Ramaphosa suspend la commissaire de police Fannie Masemola pour corruption
Afrique du Sud : Ramaphosa suspend la commissaire nationale de la police Fannie Masemola
Ramaphosa suspend la commissaire nationale de police Fannie Masemola, accusée de corruption dans un contrat de santé. Enquête et remaniement en cours.
La commissaire nationale de la police sud-africaine, Fannie Masemola, a été suspendue le 23 avril 2026 par le président Cyril Ramaphosa à la suite d’accusations selon lesquelles elle aurait enfreint les lois financières lors de l’attribution d’un marché public. La décision intervient alors que le chef de l’État subit des pressions pour lutter contre la corruption à la veille des élections municipales de novembre 2026. Le remaniement immédiat vise à préserver la continuité des opérations policières pendant l’instruction judiciaire.
Suspension immédiate et motifs officiels
La suspension a été prise « par mesure de précaution » en raison de la gravité des accusations qui pèsent contre la commissaire, a indiqué le gouvernement. Masemola fait face à quatre chefs d’accusation pour violation de la loi sur les finances publiques en lien avec l’attribution d’un marché de services de santé destiné à la police.

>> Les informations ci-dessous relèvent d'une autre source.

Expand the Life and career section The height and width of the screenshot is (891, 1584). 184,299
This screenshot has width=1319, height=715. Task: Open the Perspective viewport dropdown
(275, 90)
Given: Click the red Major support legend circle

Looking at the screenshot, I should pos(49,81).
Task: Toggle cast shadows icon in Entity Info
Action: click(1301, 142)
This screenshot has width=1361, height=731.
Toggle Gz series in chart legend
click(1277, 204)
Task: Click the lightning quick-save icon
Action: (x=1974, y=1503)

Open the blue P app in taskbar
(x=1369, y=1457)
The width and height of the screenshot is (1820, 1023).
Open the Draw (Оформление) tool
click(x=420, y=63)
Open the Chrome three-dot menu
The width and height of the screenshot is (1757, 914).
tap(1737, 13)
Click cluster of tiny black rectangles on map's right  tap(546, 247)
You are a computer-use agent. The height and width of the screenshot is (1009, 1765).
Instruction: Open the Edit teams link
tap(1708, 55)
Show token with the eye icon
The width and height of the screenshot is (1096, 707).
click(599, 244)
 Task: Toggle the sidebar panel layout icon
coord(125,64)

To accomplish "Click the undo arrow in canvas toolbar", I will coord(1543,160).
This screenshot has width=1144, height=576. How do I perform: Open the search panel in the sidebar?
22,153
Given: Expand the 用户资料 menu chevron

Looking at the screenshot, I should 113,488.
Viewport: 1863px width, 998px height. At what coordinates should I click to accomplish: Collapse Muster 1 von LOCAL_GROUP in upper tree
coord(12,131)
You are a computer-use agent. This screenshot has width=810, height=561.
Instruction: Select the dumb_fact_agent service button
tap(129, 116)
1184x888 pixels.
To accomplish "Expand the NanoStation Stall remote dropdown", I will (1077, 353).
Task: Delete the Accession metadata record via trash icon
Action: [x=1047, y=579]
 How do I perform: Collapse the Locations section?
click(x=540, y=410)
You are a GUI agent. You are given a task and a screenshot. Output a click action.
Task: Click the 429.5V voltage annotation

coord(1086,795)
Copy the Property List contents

L’État met en avant la nécessité de prévenir tout conflit d’intérêts et de garantir l’intégrité des enquêtes pendant que la procédure judiciaire suit son cours.
Détails de l’appel d’offres et rôle de Medicare24
Le marché en cause portait sur des services de santé d’une valeur de 360 millions de rands, attribué à la société Medicare24. Les procureurs estiment que des irrégularités ont entaché la procédure d’attribution et que des responsables auraient favorisé cette entreprise. Le contrat a depuis été annulé, rendant caduque la prestation prévue et déclenchant des vérifications administratives et pénales sur l’ensemble du dossier.
Flux financiers et liens allégués avec le crime organisé
Selon les informations disponibles, Medicare24 et son dirigeant, Vusimuzi « Cat » Matlala, auraient reçu des paiements d’un peu plus de 50 millions de rands avant l’annulation du marché. Des autorités judiciaires ont évoqué des soupçons de connivence entre des représentants de la police et l’entreprise pour s’assurer l’obtention du contrat. Des éléments de liaison entre certains acteurs privés et des réseaux criminels sont également examinés dans le cadre de l’enquête.
Organisation provisoire de la direction de la police
Pour assurer la continuité des services, le directeur financier de la police, le lieutenant-général Puleng Dimpane, a été nommé commissaire par intérim. Les autorités ont justifié cette nomination par la réputation de professionnalisme et d’intégrité du lieutenant-général. Par ailleurs, le ministre de la police et d’autres hauts responsables ont été soit suspendus, soit placés en congé, traduisant une concentration inhabituelle de bouleversements au sommet de la hiérarchie policière.
Procédure judiciaire et calendrier
Fannie Masemola a comparu brièvement devant le tribunal dans le cadre des accusations portées contre elle; l’affaire a été renvoyée au 13 mai 2026 pour la suite de la procédure. Les poursuites se fondent sur des chefs formels liés à la loi sur les finances publiques et donneront lieu à des auditions et à des investigations complémentaires. Les autorités judiciaires et disciplinaires mènent parallèlement des examens administratifs pour déterminer d’éventuelles sanctions internes indépendamment du volet pénal.
Conséquences politiques avant les élections municipales
Cet épisode s’inscrit dans une série de révélations et d’enquêtes qui ont affaibli la confiance du public dans la gestion des institutions chargées de l’ordre et de la justice. La multiplication des scandales de corruption contrecarre les efforts politiques du gouvernement et pourrait peser sur le rendement électoral de la coalition au pouvoir lors des scrutins locaux de novembre 2026. Les partis d’opposition ont intensifié leurs critiques, faisant de la lutte contre la corruption un thème central de campagne.
La suspension de la commissaire nationale soulève des questions sur la gouvernance des marchés publics et sur les mécanismes de surveillance interne de la police, tandis que l’État s’efforce de démontrer sa capacité à traiter les allégations de manière transparente et rapide.